Pulmonary arterial hypertension is a fatal disease with an estimated survival rate of only 50% after 5 years [1]. Over the last years, knowledge in the field of pulmonary hypertension has grown consistently and significantly. New diagnostic tools, as well as the efficacy of new medications and drug combinations, have been described.

How to define and diagnose pulmonary arterial hypertension is the first important issue. Should echocardiography be the method of choice? It is easy to access, cheap and noninvasive. However, the cut-off values are debatable. In the ESC guidelines of 2009 [2] an estimated peak pulmonary artery pressure of >50 mmHg is stated as ‘pulmonary hypertension is likely’, while a PAP of 37–50 is defined as ‘possible PH’. However, the gold standard remains heart catheterisation. Now the definition is made using a mean pulmonary artery pressure of 25 mmHg or more. Age and gender seem to have an important impact on the incidence and severity of PH. For instance, female patients with an atrial septal defect do present with pulmonary hypertension, while in male ASD patients pulmonary hypertension is seldom if ever seen.

In order to simplify the clinical management of patients, the classification of pulmonary hypertension was changed in 2009 [3]. Pre-capillary PH is defined as a wedge pressure <15 mmHg and can be divided into pulmonary arterial hypertension, PH due to lung disease, chronic thromboembolic PH or PH with unclear and/or multifactorial mechanisms. Post-capillary PH is defined as a wedge pressure above 15 mmHg and is due to left-sided heart disease.

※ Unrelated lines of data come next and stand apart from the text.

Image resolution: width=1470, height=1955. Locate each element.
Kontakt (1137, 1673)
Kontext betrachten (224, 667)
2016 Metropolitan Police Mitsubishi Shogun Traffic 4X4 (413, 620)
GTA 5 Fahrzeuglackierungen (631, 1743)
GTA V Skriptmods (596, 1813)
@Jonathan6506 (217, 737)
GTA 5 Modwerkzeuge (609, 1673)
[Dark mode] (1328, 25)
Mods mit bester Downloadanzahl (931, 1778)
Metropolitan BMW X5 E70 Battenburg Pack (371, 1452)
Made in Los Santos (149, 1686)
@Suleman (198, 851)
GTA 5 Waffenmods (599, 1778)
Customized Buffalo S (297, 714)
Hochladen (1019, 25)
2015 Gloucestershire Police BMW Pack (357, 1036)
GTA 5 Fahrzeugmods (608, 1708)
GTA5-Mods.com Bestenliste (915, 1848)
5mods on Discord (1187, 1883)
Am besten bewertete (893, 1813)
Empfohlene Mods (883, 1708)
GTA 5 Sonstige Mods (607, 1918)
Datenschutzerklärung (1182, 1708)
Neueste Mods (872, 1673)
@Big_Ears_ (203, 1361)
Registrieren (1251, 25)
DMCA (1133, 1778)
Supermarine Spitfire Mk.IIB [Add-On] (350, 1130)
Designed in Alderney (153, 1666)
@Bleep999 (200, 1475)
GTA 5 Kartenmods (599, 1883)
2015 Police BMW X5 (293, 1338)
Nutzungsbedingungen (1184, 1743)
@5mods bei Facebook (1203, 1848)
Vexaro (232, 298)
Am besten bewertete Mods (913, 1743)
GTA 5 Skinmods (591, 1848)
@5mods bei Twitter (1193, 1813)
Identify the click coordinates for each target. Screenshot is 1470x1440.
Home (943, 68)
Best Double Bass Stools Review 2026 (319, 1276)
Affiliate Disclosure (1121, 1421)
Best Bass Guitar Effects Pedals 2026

Who should be screened for pulmonary hypertension? Should all patients undergoing non-cardiac surgery by tested? Echocardiography and certainly heart catheterisation are not routinely performed, but when complications arise postoperatively, pulmonary hypertension is not seldom detected and although the underlying cause may vary, the prognosis is unfavourable. One could argue that echocardiography screening preoperatively in patients over the age of 60 years may detect high-risk patients for general surgery. Patients known with pulmonary hypertension should be counselled against surgery, or if it is decided to proceed with surgery a team of surgeons, anaesthetists, intensivists and others should make a treatment plan for optimal perioperative care.

Advances in treatment of pulmonary arterial hypertension over the past 15 to 20 years have dramatically reduced the morbidity and mortality of the disease. A reduction of 43% in mortality and 61% in hospitalisations was found in a recent meta-analysis [4]. However the current medication is expensive and has major drawbacks so it is very important to treat the patients who might benefit. At the moment there are probably many patients left untreated who could benefit, for instance adult patients with PH associated with congenital heart disease. There is also an interesting group of patients with primary left-sided heart disease who have disproportionately high pulmonary pressures. In patients who have undergone a successful procedure for aortic or mitral stenosis the pulmonary arterial pressures may remain elevated, although the wedge pressure has normalised. The indication to treat these patients with disproportionately high pulmonary pressures remains controversial. For patients with left-sided systolic dysfunction with secondary pulmonary hypertension, no benefit of treatment was found and in fact may have a negative effect on outcome, but for the patients with disproportionately high pulmonary hypertension no studies are available as yet.

We hope you enjoy reading this focus issue of the Netherlands Heart Journal, dedicated to several aspects of the rapidly evolving field of Pulmonary Hypertension [59].